■ GIVEN EXERCISE
Count the lines in the records below that contain the string "click", treating uppercase and lowercase as different. Reply with the number only.

■ THE DATA
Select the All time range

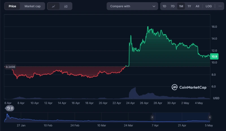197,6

==

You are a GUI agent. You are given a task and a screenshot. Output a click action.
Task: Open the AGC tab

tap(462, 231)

■ SOLVED PROBLEM
1